→ TEXTO PARA ANALIZAR
☆ ☆ ☆ ☆

Nuestras vivencias, experiencias y saberes van conformando y extendiendo nuestra identidad, nuestra huella en este mundo. Somos nuestros recuerdos, nos definen y a la vez nos permiten comprender, enfrentar y continuar, con ciertas certezas, hacia la incertidumbre del futuro.
Dicen que los años entregan sabiduría, que en la medida que envejecemos nos transformamos en una versión más virtuosa de la que fuimos. Sin embargo, pareciera ser que esta especie de teorema solo es posible si podemos seguir formando recuerdos y aprendizajes. Nuestra memoria se va transformando así en nuestro bien identitario más preciado.
Es por lo anterior, su inconmensurable valía y la paradoja trágica que la vida nos enfrenta entorno a enfermedades tan complejas como el Alzheimer. El lento devenir que envuelve la degeneración de nuestros recuerdos implica también la erosión paulatina sobre nuestra propia identidad, nuestra propia esencia. De esta forma, podemos vislumbrar que la representación social que construimos entorno a enfermedades como el Alzheimer tenga connotaciones tan negativas y dolorosas. Para qué mencionar el tremendo golpe que implica su diagnóstico clínico, un verdadero terremoto vital para la persona que la padece y su círculo más cercano. Una sentencia nada fácil de asimilar y sobrellevar.

☆ ☆ ☆ ☆

→ OBJETIVO DEL EJERCICIO
Transcribe sin cambios, del texto sobre la memoria y el Alzheimer, todo lo que va desde "Nuestras vivencias, experiencias" hasta "incertidumbre del futuro.". Los registros no hacen falta aquí.

☆ ☆ ☆ ☆

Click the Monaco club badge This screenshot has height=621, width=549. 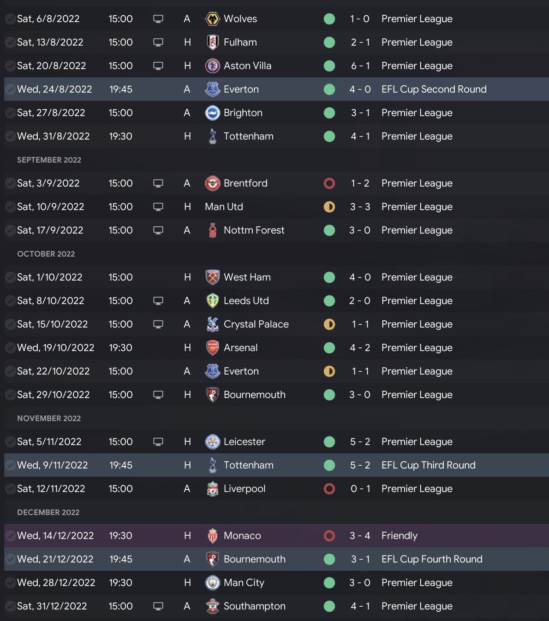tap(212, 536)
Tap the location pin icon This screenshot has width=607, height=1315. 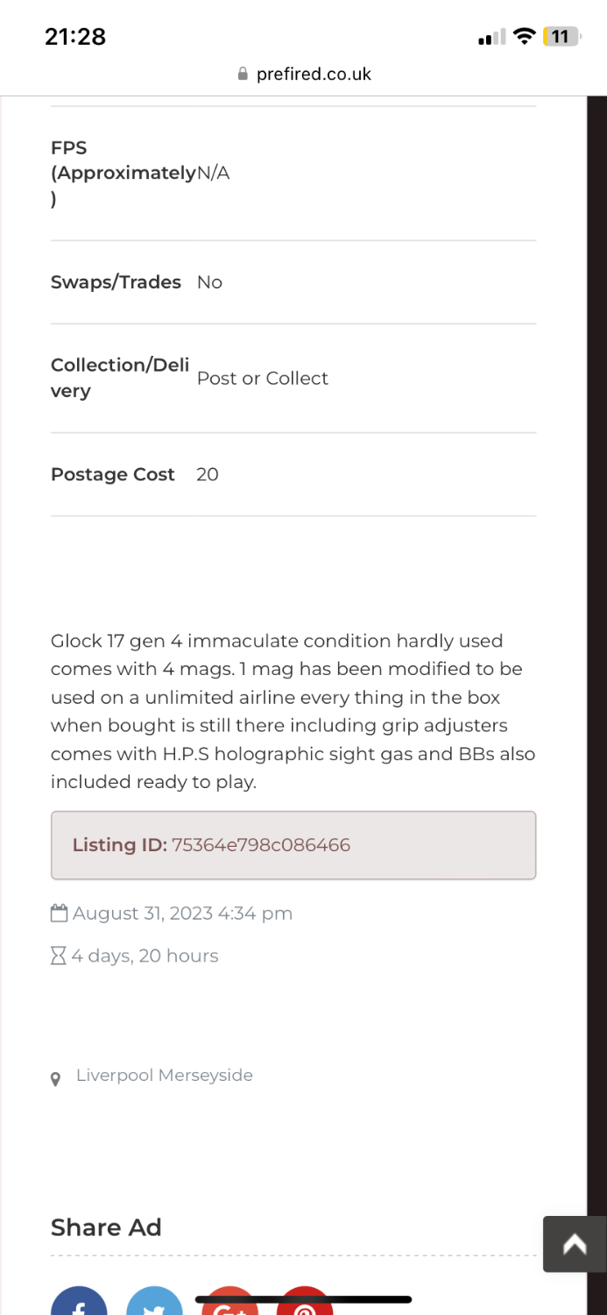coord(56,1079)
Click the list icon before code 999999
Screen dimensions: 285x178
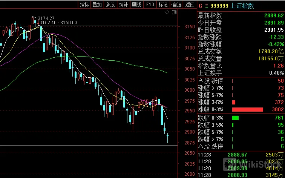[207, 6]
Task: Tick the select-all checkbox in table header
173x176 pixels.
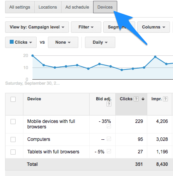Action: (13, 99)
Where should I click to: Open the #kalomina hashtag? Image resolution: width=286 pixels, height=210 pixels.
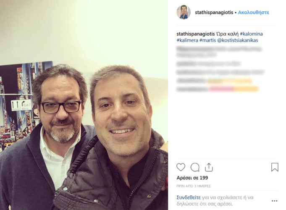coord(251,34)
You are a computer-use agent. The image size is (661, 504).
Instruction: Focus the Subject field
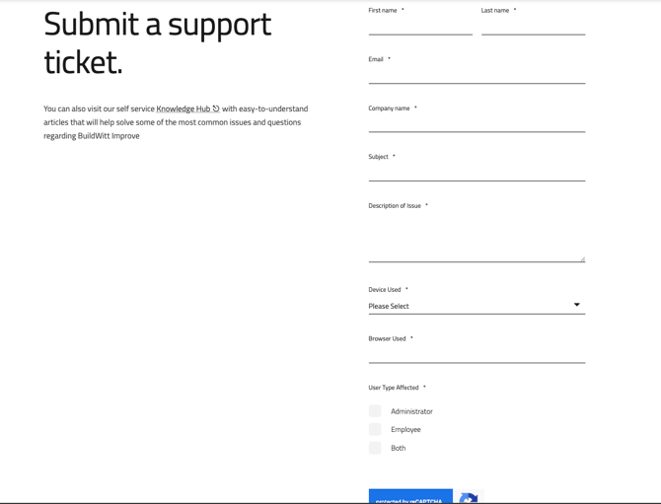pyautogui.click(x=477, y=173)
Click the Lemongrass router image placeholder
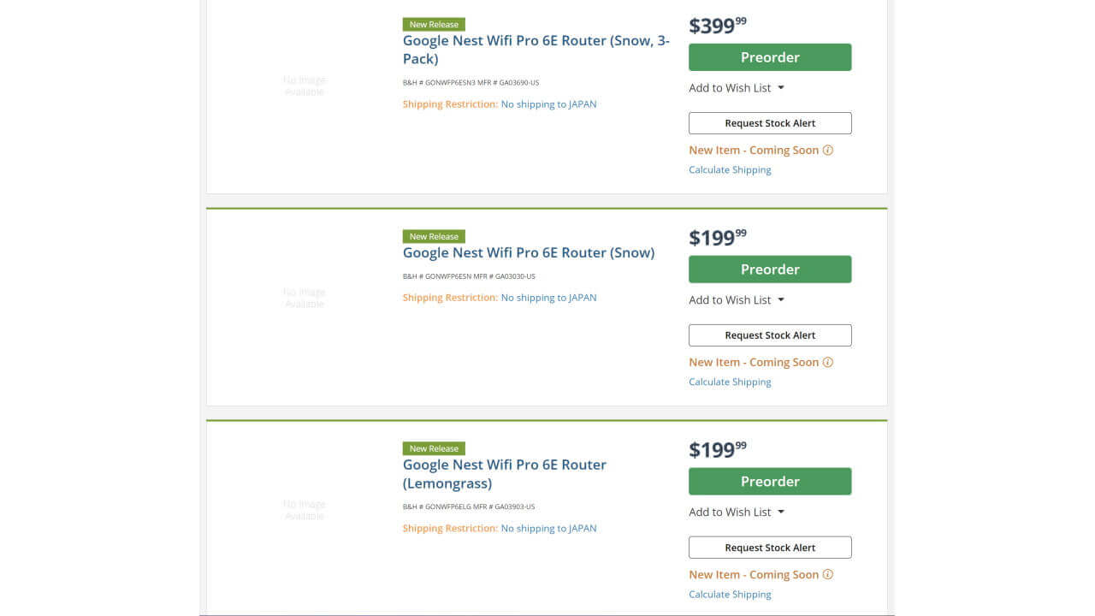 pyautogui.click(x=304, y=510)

☆ ☆ ☆ ☆

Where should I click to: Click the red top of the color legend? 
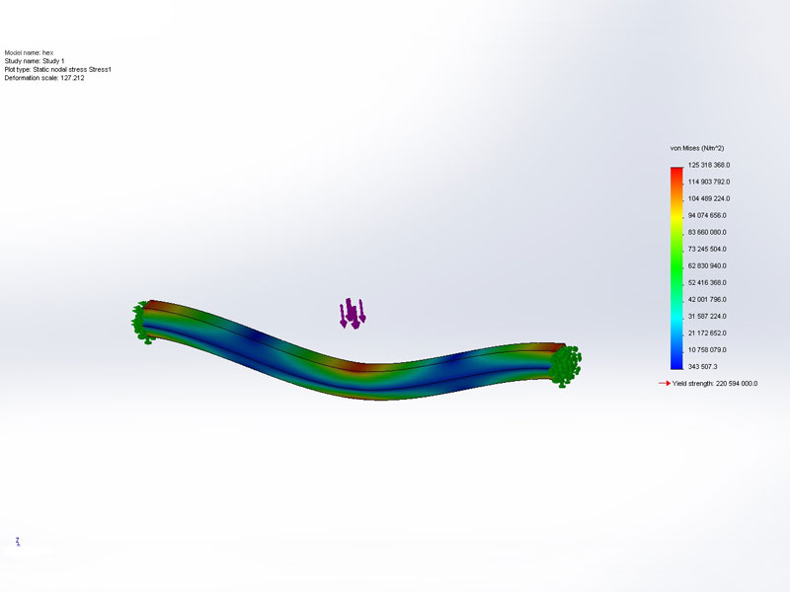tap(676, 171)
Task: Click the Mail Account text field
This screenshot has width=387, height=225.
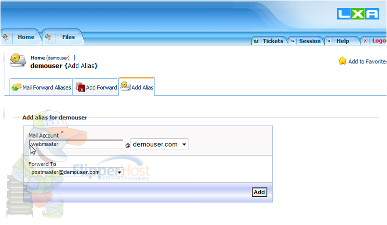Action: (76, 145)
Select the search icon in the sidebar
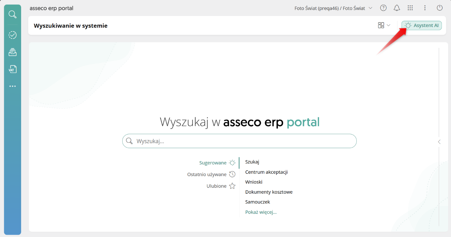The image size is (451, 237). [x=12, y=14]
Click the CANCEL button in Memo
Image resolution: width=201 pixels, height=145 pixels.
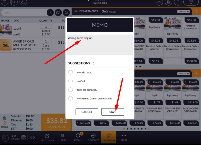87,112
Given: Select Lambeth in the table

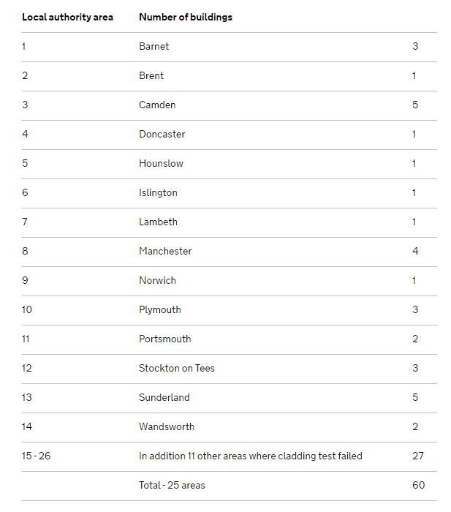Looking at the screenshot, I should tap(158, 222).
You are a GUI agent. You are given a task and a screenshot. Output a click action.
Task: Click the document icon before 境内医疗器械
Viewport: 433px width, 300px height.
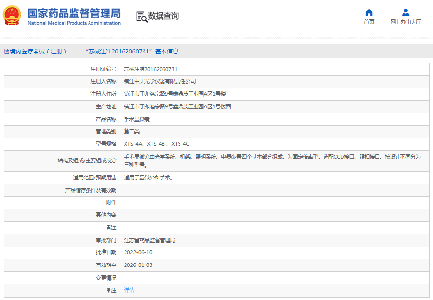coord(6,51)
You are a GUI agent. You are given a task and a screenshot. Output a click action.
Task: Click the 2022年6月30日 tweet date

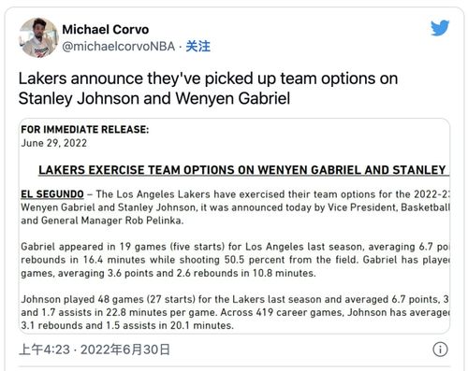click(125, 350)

☆ ☆ ☆ ☆

→ RESPUESTA A LA TAREA
Nuestras vivencias, experiencias y saberes van conformando y extendiendo nuestra identidad, nuestra huella en este mundo. Somos nuestros recuerdos, nos definen y a la vez nos permiten comprender, enfrentar y continuar, con ciertas certezas, hacia la incertidumbre del futuro.